Le monde des ingénieurs a perdu un humaniste, celui de la santé mentale a gagné un chercheur rigoureux et innovant. "Bruno est l'un de ceux qui ont le plus développé l'approche qualitative ou mixte en psychiatrie, qui permet enfin à cette discipline de prendre en compte la subjectivité, et desortir du "moyennage" systématique des individus, souligne l'addictologue Henri-Jean Aubin, qui travaille avec lui dans l'unité 669.L'approche qualitative permet également de parer les biais qu'introduisent les instruments de mesure classiques, qui poussent les chercheurs à explorer toujours les mêmes aspects de la problématique, fonctionnant comme des oeillères." Avec ses étudiants, le professeur Aubin le sollicite pour cadrer ses projets sur le plan méthodologique et, à chaque fois, ressort "en confiance".
"DÉPISTER LA SOUFFRANCE PSYCHOLOGIQUE DES BÉBÉS"
"Que vous vous posez une question pointue de recherche en pédopsychiatrie ou sur un quelconque sujet de santé mentale, Bruno Falissard va chercher une méthode pour y répondre, renchérit la psychiatre et philosophe Marie-Rose Moro, chef de service à la Maison de Solenn. Grâce à lui, on a construit des outils pour étudier de façon internationale et transculturelle la santé mentale des adolescents, pour dépister la souffrance psychologique des bébés... C'est un chercheur audacieux au sens noble du terme, toujours disponible, et volontaire pour aller partager ses connaissances sur le terrain."
Un état d'esprit perceptible aussi à la consultation du site Internet (Bruno.falissard.pagesperso-orange.fr) de ce partisan du logiciel libre. Il y a une dizaine d'années, il avait conduit une étude inédite par son ampleur pour évaluer la fréquence des troubles psychiatriques dans les prisons françaises, démontrant que ceux-ci y sont bien plus répandus que dans la population générale.
ÉVALUATION DES THÉRAPEUTIQUES
En association avec d'autres équipes, principalement au Canada, son unité explore aujourd'hui de multiples thèmes concernant les adolescents et les adultes : troubles du développement, addictions, désordres du comportement alimentaire, évaluation des thérapeutiques en psychiatrie... A la demande du ministère de la santé, Bruno Falissard a aussi réalisé plusieurs rapports d'expertise de soins non conventionnels, comme la mésothérapie et l'ostéopathie.

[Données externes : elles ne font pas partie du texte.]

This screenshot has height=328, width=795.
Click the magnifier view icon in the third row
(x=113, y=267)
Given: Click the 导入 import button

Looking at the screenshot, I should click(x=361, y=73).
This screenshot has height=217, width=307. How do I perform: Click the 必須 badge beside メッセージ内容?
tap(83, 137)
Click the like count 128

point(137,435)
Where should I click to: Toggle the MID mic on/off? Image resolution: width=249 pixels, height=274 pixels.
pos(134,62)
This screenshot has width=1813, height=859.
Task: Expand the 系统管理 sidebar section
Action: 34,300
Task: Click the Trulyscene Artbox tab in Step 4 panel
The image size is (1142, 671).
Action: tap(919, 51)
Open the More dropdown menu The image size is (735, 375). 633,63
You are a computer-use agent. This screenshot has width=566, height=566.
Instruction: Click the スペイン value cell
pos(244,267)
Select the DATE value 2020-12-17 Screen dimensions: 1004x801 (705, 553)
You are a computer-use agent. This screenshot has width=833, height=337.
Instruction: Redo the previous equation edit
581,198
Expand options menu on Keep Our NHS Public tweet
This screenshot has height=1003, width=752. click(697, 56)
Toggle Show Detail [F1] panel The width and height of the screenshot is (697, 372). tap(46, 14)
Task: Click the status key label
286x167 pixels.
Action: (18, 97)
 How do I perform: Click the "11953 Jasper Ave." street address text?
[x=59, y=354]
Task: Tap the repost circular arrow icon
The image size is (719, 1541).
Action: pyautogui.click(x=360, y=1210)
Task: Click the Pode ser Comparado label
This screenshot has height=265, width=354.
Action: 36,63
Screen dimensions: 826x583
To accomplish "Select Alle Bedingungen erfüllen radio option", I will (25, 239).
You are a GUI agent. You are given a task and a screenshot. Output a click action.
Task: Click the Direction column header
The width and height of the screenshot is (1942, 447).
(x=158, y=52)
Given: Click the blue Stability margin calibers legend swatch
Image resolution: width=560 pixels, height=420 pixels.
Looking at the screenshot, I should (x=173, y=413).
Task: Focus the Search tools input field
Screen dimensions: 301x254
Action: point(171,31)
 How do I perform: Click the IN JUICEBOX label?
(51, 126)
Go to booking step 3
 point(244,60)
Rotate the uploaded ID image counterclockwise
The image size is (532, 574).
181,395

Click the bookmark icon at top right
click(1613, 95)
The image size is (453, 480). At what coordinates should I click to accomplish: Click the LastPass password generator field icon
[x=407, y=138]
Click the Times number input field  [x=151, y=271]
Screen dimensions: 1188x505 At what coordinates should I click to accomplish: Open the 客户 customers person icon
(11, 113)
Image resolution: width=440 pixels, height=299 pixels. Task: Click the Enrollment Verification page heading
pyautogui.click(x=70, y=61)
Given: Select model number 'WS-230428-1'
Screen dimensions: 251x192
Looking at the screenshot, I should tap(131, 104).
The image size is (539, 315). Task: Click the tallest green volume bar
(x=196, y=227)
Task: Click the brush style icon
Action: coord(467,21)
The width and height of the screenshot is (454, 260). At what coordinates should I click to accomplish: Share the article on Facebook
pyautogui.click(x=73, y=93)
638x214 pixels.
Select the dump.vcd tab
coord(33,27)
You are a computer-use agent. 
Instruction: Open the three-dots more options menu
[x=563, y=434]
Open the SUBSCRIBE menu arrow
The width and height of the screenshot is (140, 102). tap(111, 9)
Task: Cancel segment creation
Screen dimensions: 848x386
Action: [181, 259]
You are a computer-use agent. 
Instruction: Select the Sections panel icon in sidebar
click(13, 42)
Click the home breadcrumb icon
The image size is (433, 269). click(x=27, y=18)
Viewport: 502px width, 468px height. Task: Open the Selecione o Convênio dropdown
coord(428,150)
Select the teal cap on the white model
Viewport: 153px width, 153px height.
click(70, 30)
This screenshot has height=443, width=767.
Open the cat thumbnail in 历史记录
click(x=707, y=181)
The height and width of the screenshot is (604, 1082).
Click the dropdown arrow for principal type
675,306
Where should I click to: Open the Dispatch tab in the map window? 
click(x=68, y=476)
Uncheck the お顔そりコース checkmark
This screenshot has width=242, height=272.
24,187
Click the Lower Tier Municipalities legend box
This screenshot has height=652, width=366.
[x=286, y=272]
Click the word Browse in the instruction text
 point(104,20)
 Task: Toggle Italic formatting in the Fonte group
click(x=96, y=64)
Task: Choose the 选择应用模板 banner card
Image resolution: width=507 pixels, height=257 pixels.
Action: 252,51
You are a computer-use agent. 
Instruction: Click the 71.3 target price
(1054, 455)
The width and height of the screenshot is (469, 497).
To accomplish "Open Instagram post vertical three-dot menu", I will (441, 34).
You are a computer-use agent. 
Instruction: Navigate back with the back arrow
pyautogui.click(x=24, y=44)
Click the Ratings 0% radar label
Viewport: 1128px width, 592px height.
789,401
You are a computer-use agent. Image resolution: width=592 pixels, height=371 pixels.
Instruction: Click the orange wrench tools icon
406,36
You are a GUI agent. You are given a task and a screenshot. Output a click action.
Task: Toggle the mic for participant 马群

"La recherche en psychiatrie ne doit pas être différente de celle qui se pratique en médecine, les deux peuvent apprendre mutuellement l'une de l'autre", note modestement le chercheur. On aurait pu l'imaginer fasciné par les neurosciences, du fait de son passé d'ingénieur. Il n'en est rien. "Ce que je reproche aux grands projets du type Human Brain Project, c'est de modéliser un cerveau, pas un sujet pensant, relève-t-il. Aujourd'hui, dans les congrès, les processus mentaux sont toujours représentés sous forme d'accomplissement de tâches. Ce sont des travaux bien faits, mais quand je demande à leurs auteurs : "Donner un sens à sa vie, c'est où ?", je n'ai pas de réponse." Inversement, il s'agace de la "mauvaise foi des psychanalystes qui prétendent que leur discipline ne peut être abordée avec un regard scientifique". Lui-même se verrait bien comme un pont entre ces deux mondes, ce qu'il propose dans un de ses ouvrages, Cerveau et psychanalyse. Tentative de réconciliation (L'Harmattan, 2008).
Un autre défi l'attend. Le 17 octobre, jour de ses 52 ans, il prendra le départ de la Diagonale des fous, le grand raid organisé sur l'île de la Réunion. Une course de 163 kilomètres, 9 900 mètres de dénivelé positif, que l'ancien marathonien, reconverti en coureur de trail, voudrait bien terminer après deux tentatives infructueuses. "Courir aussi longtemps, seul dans la nature, cela a un petit côté animiste", dit-il. Une autre façon d'explorer les limites de l'esprit humain.